• [The problem] Go through the data below line by line and report how many lines contain "могут", giving only that figure.

• [Records for this exercise]

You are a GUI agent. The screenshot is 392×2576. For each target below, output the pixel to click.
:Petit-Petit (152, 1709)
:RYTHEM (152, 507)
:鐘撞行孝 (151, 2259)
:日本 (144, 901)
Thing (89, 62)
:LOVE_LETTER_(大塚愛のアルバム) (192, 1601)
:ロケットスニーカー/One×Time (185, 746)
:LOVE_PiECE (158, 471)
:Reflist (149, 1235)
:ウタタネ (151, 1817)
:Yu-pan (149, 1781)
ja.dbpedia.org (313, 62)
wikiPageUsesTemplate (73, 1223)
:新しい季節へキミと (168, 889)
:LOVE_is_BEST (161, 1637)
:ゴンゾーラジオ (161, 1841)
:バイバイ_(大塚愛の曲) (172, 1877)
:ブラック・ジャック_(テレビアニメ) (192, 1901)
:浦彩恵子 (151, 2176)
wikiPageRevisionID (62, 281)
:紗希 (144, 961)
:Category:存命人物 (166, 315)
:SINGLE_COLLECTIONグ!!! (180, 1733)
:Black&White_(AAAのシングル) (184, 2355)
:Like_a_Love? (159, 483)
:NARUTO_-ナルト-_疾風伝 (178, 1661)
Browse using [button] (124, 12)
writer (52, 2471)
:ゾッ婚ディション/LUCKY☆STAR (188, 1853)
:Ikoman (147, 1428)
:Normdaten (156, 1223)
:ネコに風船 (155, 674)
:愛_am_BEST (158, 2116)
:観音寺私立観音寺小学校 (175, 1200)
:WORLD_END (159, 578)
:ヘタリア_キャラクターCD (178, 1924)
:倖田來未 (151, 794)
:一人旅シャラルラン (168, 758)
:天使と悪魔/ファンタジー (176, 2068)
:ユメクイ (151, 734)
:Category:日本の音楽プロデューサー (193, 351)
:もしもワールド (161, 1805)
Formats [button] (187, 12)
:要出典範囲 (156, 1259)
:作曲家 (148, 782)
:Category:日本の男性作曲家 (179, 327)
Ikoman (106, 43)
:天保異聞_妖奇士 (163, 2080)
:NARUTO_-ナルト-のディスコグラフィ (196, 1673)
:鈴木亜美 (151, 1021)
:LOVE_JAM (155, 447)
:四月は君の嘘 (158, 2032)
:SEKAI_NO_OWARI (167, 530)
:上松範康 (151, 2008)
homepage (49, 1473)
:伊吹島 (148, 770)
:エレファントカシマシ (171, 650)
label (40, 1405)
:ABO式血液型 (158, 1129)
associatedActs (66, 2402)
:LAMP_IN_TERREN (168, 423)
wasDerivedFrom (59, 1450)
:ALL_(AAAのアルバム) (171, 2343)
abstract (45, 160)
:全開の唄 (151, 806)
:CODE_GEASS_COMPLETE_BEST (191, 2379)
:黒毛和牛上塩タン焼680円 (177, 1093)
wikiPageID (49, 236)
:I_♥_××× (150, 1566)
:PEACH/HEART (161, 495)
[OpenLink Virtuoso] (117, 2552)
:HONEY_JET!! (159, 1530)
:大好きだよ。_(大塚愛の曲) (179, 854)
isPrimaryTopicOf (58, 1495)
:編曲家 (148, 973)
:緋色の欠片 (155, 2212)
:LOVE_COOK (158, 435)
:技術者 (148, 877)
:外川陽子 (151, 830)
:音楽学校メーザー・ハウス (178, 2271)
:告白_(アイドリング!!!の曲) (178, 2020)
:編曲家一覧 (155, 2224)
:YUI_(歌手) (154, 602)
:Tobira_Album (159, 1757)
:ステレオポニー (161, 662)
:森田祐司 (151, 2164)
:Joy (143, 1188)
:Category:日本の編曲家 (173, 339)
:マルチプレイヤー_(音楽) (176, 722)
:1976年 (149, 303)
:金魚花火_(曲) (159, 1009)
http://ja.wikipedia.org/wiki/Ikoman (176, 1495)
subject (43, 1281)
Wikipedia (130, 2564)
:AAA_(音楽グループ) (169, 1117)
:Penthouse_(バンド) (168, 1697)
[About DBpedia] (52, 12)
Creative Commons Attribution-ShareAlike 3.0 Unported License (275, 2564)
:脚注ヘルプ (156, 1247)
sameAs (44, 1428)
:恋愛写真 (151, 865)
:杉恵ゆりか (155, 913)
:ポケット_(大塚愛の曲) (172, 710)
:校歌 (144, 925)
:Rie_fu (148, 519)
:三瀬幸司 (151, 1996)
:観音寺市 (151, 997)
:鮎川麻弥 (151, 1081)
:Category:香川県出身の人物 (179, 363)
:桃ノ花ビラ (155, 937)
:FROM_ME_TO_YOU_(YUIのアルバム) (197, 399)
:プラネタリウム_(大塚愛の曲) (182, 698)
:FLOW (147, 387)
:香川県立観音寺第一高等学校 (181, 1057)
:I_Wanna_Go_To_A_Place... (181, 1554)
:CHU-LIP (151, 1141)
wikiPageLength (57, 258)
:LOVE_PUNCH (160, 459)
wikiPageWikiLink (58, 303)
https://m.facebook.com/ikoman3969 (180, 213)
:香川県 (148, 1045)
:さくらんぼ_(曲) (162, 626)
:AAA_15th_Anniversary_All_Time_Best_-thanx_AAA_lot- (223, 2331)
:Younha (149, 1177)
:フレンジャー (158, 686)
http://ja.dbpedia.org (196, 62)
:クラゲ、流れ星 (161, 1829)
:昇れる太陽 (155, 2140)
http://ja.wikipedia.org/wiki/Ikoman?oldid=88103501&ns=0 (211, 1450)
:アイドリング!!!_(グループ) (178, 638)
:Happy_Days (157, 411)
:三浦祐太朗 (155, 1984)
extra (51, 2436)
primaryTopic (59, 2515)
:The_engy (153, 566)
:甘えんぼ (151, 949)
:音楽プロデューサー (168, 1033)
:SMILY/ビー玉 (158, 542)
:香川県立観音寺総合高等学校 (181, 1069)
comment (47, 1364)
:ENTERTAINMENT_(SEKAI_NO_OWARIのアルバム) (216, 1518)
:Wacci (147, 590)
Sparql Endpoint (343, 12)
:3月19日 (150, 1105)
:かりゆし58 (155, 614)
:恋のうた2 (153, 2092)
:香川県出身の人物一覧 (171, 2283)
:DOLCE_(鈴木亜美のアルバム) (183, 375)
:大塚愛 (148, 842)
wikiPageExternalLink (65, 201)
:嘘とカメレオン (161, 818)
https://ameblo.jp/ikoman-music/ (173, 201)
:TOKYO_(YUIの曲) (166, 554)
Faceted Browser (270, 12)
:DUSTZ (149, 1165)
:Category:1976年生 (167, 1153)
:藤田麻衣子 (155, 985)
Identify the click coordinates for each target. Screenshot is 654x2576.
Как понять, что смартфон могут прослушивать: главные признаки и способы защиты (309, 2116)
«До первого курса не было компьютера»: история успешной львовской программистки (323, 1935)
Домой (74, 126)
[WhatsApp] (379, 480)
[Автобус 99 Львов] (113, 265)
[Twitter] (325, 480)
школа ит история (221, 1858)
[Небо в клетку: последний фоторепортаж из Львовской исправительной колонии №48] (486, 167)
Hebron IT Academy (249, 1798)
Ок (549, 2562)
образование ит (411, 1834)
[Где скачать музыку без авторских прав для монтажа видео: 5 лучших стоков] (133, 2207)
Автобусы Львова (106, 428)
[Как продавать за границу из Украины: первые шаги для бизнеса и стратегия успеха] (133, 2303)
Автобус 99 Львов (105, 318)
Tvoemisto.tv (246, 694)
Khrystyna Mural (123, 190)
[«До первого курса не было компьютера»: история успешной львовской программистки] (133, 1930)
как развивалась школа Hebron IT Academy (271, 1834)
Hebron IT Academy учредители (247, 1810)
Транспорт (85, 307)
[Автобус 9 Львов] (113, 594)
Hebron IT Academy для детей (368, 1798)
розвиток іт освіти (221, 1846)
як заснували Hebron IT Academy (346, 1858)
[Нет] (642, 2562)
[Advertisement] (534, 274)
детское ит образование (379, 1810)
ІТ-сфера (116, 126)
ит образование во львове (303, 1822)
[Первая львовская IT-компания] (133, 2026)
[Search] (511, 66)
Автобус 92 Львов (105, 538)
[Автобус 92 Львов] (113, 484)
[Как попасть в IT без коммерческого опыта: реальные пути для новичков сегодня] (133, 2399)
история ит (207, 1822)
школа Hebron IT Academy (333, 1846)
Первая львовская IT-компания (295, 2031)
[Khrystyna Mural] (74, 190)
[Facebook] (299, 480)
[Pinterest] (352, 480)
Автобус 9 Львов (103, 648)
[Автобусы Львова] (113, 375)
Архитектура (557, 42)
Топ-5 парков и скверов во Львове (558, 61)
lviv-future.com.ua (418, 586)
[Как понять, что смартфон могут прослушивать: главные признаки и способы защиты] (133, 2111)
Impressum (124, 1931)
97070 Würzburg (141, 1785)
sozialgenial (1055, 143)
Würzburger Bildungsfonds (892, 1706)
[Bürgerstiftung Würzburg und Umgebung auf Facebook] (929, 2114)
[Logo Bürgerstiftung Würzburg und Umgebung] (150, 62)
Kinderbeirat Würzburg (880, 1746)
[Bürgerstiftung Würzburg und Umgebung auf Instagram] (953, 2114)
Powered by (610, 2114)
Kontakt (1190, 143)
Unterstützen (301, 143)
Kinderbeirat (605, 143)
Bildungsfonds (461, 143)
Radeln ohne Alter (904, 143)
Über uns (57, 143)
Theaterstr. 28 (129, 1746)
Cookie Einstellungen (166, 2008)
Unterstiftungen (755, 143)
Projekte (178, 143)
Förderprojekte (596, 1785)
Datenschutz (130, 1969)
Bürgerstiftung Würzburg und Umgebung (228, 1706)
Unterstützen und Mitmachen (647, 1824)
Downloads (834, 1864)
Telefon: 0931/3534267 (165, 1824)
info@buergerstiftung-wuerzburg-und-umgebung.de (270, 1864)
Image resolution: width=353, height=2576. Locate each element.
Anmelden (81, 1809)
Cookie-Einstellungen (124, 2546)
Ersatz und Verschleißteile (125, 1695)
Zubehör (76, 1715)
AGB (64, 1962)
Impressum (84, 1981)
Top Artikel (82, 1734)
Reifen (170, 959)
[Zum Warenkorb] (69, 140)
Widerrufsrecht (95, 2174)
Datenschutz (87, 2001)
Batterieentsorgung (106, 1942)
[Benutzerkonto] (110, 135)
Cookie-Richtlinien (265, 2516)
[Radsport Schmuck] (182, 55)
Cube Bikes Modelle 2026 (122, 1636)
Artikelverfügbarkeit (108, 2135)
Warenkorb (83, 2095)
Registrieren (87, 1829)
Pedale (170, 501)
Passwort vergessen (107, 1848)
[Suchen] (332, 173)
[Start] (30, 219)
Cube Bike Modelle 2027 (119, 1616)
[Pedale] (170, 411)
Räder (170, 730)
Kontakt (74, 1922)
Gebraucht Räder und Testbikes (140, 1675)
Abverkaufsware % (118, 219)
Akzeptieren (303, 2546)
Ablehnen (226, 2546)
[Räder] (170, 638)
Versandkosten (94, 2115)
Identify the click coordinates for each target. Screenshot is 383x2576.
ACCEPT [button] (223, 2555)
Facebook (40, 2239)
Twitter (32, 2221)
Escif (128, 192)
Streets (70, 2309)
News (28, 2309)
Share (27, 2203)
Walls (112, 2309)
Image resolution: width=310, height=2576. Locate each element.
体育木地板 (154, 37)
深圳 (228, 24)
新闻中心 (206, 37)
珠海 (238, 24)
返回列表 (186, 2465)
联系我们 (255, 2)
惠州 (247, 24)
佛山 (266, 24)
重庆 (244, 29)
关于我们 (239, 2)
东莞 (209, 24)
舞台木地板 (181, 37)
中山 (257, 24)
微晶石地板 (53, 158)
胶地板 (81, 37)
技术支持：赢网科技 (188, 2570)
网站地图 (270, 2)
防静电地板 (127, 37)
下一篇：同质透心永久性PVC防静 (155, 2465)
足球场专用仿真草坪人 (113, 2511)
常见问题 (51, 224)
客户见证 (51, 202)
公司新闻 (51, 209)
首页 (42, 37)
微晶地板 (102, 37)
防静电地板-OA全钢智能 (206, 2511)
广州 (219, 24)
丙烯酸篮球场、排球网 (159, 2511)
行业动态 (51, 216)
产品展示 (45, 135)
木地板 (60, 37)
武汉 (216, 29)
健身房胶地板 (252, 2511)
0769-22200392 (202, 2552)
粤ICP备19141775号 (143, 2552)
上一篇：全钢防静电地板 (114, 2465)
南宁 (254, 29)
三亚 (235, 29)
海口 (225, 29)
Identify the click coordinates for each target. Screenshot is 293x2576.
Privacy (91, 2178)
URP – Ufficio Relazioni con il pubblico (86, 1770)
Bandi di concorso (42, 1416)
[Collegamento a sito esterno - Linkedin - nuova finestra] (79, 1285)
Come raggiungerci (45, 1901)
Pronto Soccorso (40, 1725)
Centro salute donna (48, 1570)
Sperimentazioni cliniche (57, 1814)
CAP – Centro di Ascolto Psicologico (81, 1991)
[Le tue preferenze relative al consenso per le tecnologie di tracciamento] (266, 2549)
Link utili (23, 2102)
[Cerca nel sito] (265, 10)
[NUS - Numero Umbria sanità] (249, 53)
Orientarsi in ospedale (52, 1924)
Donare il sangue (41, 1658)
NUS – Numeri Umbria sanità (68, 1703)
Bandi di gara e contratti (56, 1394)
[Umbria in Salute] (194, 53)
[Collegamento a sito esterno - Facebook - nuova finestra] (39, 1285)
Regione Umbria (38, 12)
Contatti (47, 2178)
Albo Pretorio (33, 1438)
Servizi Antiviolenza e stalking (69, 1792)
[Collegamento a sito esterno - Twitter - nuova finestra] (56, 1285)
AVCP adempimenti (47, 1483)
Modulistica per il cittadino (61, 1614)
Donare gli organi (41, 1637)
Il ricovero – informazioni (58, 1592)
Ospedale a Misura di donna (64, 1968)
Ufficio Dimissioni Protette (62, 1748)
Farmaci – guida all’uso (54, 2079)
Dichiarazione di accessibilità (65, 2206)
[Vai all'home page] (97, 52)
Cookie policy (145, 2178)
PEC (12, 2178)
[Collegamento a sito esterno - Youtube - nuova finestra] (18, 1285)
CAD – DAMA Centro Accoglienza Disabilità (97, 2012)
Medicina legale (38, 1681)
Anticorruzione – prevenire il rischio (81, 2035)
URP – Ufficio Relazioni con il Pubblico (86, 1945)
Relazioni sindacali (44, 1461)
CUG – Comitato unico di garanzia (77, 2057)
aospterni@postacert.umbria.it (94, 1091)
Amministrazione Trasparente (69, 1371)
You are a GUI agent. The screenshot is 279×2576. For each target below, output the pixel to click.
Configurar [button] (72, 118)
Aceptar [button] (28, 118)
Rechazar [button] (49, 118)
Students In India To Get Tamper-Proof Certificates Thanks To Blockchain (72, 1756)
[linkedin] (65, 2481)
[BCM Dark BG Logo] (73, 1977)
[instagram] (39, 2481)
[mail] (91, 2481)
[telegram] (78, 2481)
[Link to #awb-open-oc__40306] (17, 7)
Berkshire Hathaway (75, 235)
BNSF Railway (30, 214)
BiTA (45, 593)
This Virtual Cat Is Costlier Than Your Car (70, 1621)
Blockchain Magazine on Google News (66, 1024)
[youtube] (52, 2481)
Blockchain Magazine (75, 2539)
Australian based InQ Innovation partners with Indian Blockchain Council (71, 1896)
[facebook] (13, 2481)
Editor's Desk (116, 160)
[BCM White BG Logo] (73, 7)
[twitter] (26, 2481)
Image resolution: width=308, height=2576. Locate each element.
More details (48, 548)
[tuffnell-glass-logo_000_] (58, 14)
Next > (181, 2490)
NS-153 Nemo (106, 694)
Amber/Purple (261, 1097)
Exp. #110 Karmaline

• [Response to the task] 2